WASHINGTON (Reuters) - Amgen Inc’s (AMGN.O) $14,000 cholesterol drug Repatha cut the risk of heart attack and stroke by over 20 percent in patients with heart disease, but results from a highly anticipated study fell short of investor expectations and shares dropped 6 percent.
The data unveiled on Friday demonstrated a clinical benefit beyond the drug’s known ability to slash “bad” LDL cholesterol levels, but came in below high investor expectations. Investors were particularly disappointed that the study did not show the drug reduced deaths, analysts said.
Sales of Repatha, and its competitor Praluent from Regeneron Pharmaceuticals (REGN.O) and Sanofi (SASY.PA), have been slow as insurers have been reluctant to pay for the treatment instead of standard statins that cost about $100 per year. The new data could begin to change that.
Two of the biggest pharmacy benefit managers said on Friday that the data shows the drug improves the health of patients and that they expect prescriptions to increase.
Amgen acknowledged during a presentation for investors that it is already selling Repatha at a discount, resulting in net prices between $7,700 to $11,200 per annual treatment, and believes those prices represent good value [L2N1GU23H].
In addition to the fall in shares of Amgen, Regeneron was down 3.4 percent and Sanofi shares closed down 0.5 percent in Paris. Amgen shares had been steadily rising in anticipation of this data. Results from a similar Praluent trial are expected later this year.
It is not certain the highly anticipated 27,564-patient Fourier study will help remove barriers to patient access from health insurers and these pharmacy benefit managers (PBMs), who have been rejecting some 75 percent of prescriptions written for the medicine.
Steve Miller, chief medical officer of Express Scripts Holding ESRX.O, the nation’s largest PBM, said he expects doctors to begin writing more prescriptions for Repatha as soon as Monday, “and we are going to have to respond to that.”
CVS Health’s (CVS.N) chief medical officer, Dr. Troyen Brennan, said that after experts review the data, it will likely expand the patient group eligible by about fourfold, to roughly 4 million people.
Repatha cut the combined risk of heart attacks, strokes and heart-related death by 20 percent compared with a placebo in patients already on high doses of cholesterol-lowering statins, such as Pfizer’s (PFE.N) Lipitor. Most had had a prior heart attack or stroke.

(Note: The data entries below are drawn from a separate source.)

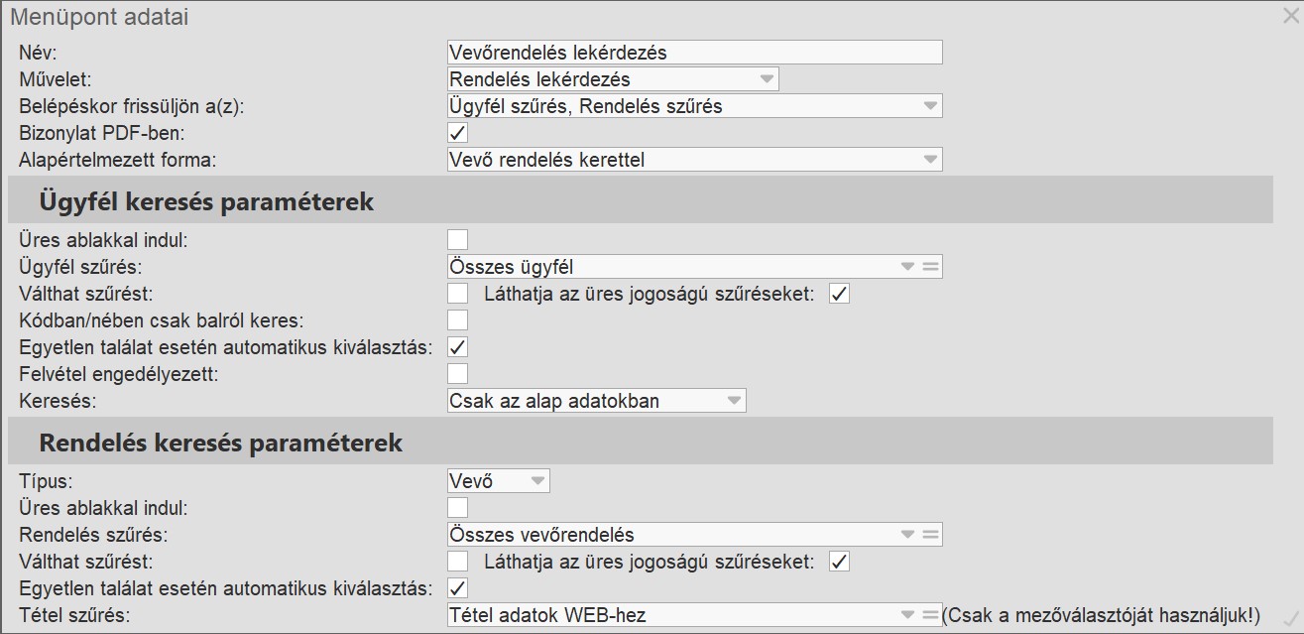Open the Művelet dropdown

click(x=766, y=79)
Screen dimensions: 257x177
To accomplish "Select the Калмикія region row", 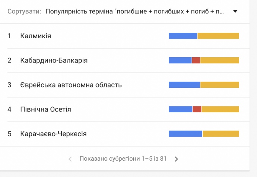I will [x=36, y=36].
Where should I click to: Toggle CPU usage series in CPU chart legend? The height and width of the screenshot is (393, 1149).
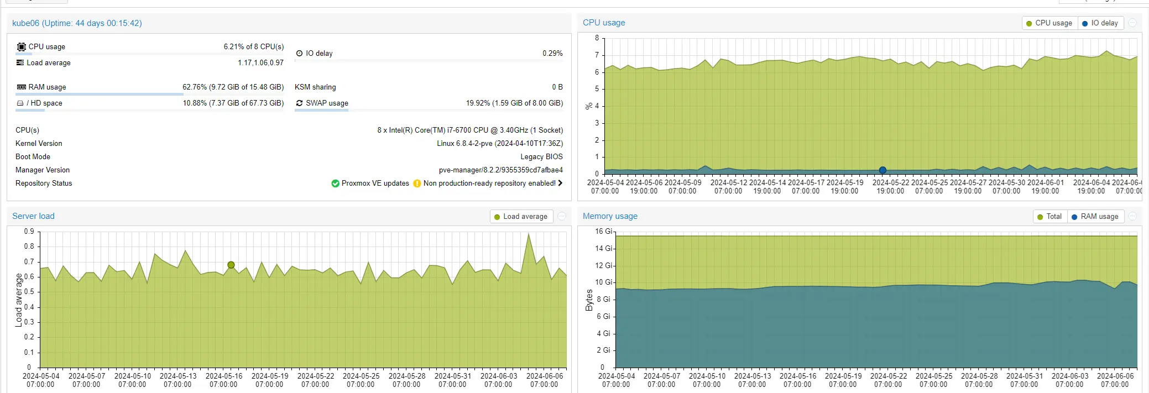click(x=1049, y=23)
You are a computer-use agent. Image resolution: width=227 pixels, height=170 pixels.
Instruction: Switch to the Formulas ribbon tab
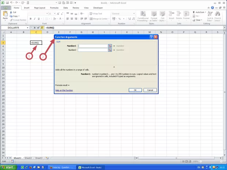54,7
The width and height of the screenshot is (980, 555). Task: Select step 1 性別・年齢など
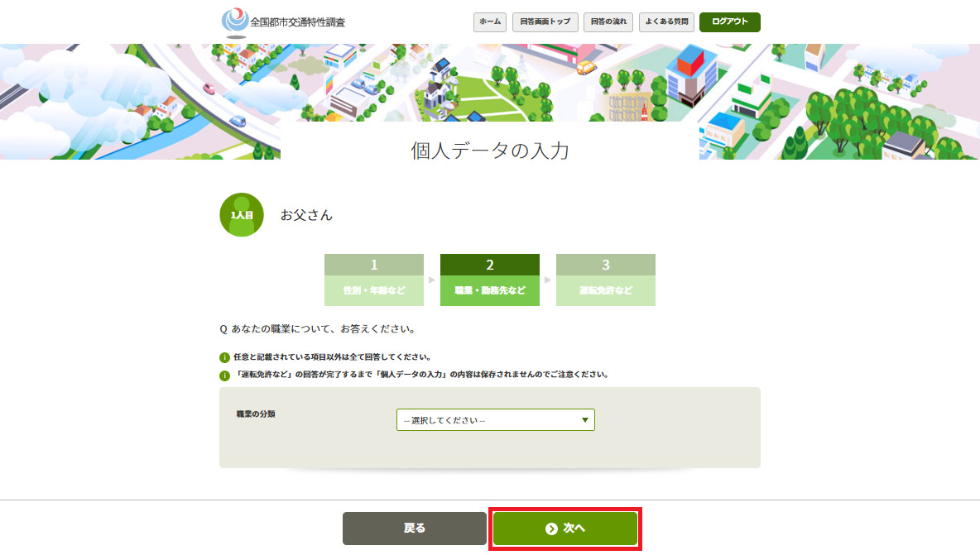[374, 280]
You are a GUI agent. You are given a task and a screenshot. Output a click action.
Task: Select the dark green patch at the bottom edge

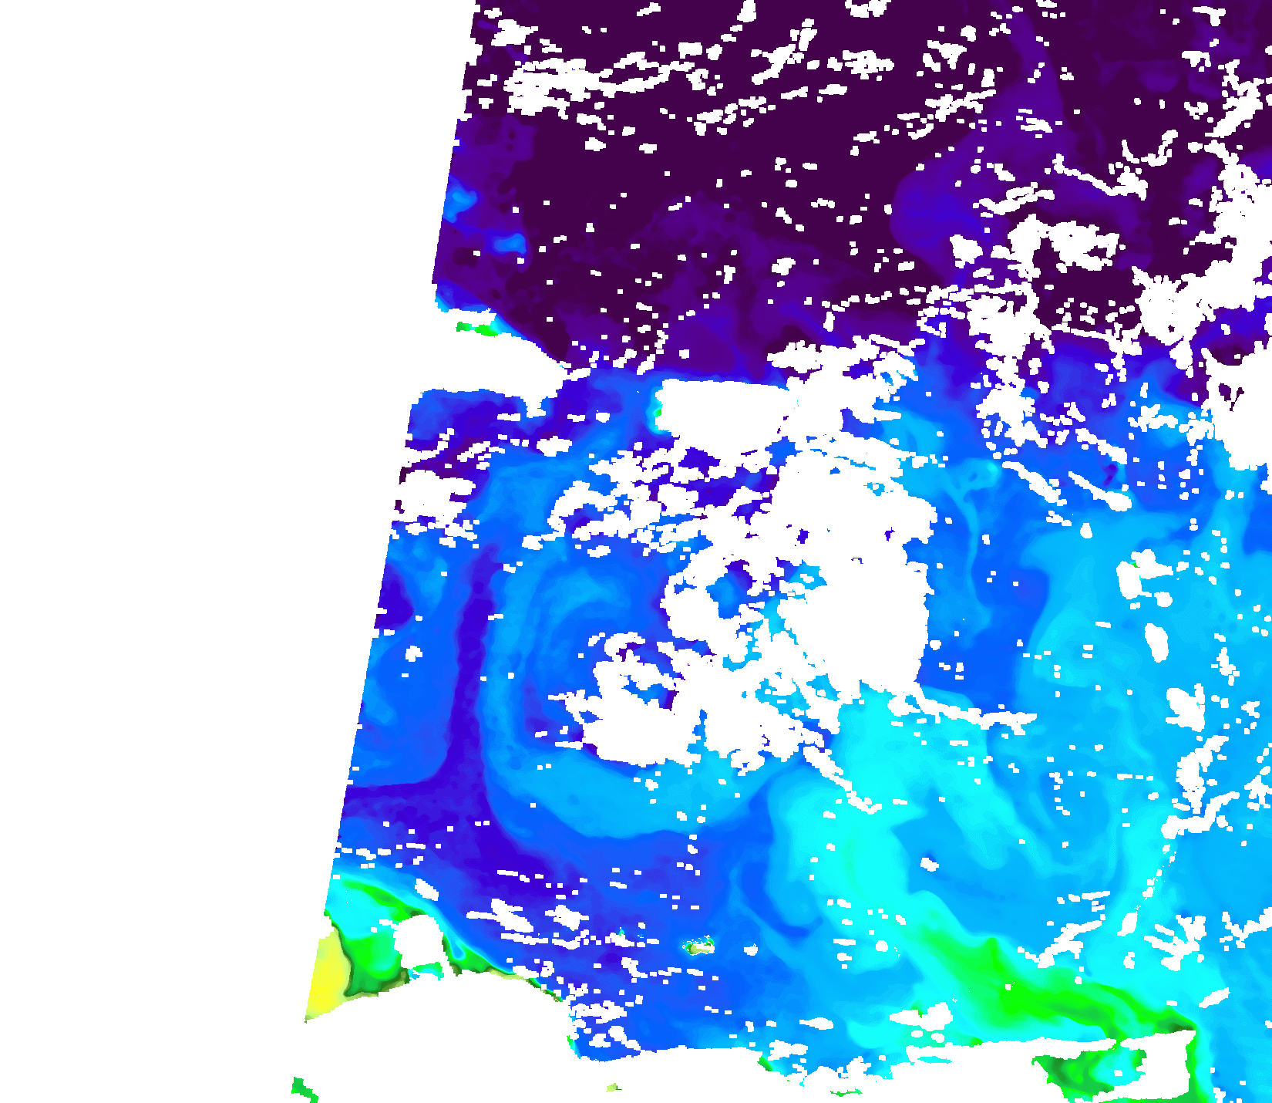1079,1072
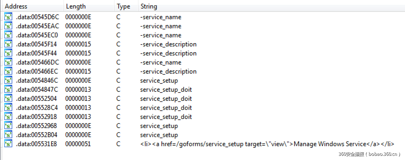The height and width of the screenshot is (160, 405).
Task: Click the Type column header
Action: tap(123, 6)
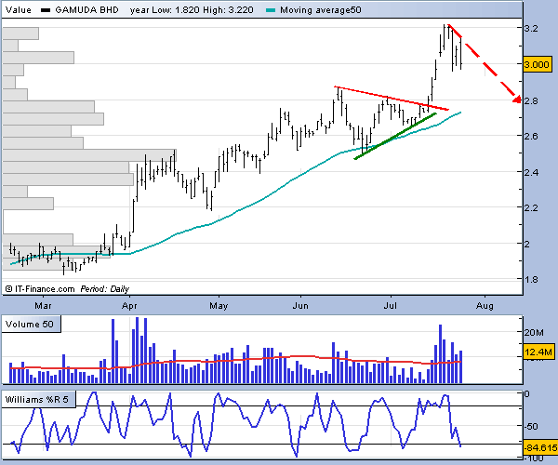The width and height of the screenshot is (558, 465).
Task: Select the red descending resistance trendline
Action: [x=391, y=99]
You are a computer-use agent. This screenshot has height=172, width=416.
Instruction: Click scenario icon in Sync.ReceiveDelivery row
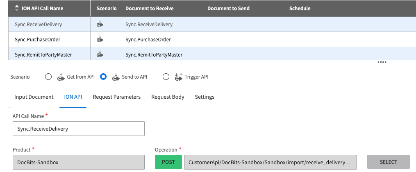click(x=100, y=25)
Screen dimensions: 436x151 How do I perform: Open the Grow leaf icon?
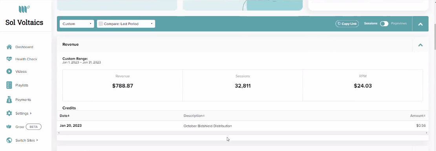[x=9, y=127]
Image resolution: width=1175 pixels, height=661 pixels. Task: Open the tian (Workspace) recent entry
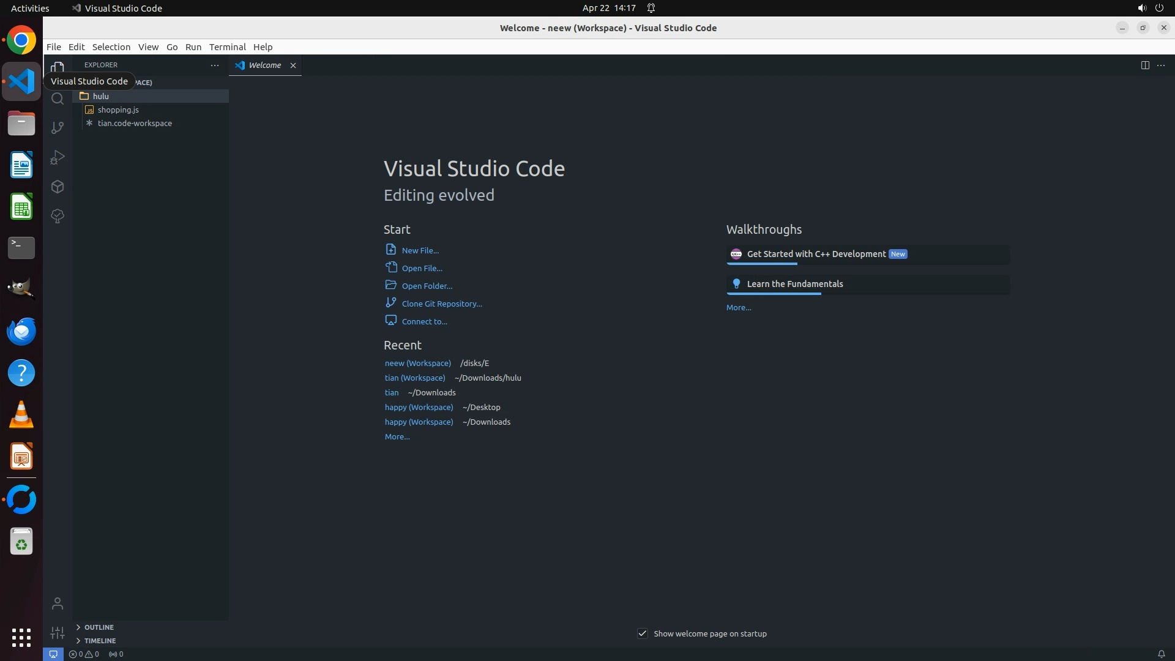point(415,378)
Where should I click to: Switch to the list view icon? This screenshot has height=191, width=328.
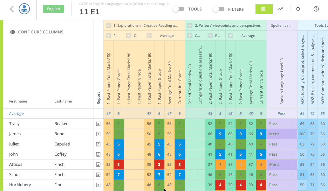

“For this high-risk patient group it seems likely that such medicines will become standard of care,” said Leerink Partners analyst Geoffrey Porges. “However, for lower risk patients this study still leaves payers with significant ammunition to restrict access.”
In the second year of the study, the benefits were more pronounced, with a combined heart attack and stroke risk reduction of 33 percent.
“Just like in statin trials the benefit appeared to grow over time,” said Dr. Marc Sabatine, the study’s lead researcher, who presented the data at the American College of Cardiology scientific meeting in Washington.
“As a clinician this is very big news. We have another tool to significantly reduce heart attacks and stokes,” said Sabatine, from Brigham and Women’s Hospital in Boston.
Dr. Steven Nissen, chief of cardiology at Cleveland Clinic, who was not involved in this study but has led other Repatha trials, said expectations for more dramatic results were unrealistic.
“The magnitude of benefit on heart attacks and strokes are about what thoughtful people would have expected,” he said, adding that he did not expect a death benefit after just 26 months.
The trial’s primary composite goal added need for artery-clearing procedures and hospitalization due to chest pains from angina. On that measure, the overall risk reduction of 15 percent was below analyst expectations, primarily due to little difference in angina hospitalization.
Repatha, injected either once or twice a month, lowered LDL by about 60 percent to a median of 30, with a quarter of patients getting below 20. Earlier guidelines set an LDL target of 70 for such high-risk patients.
There were no reports concerning safety issues.
Amgen said it is taking steps to remove barriers to patient access, including a plan under which it would offer to refund Repatha costs for eligible patients who have a heart attack or stroke.
Sabatine said he would like to see Repatha tested in other high-risk patients, such as those with type 2 diabetes, which could substantially increase the market.
“As a society we need to move to modifying these risk factors to not only prevent recurrent events but to prevent first events,” he said.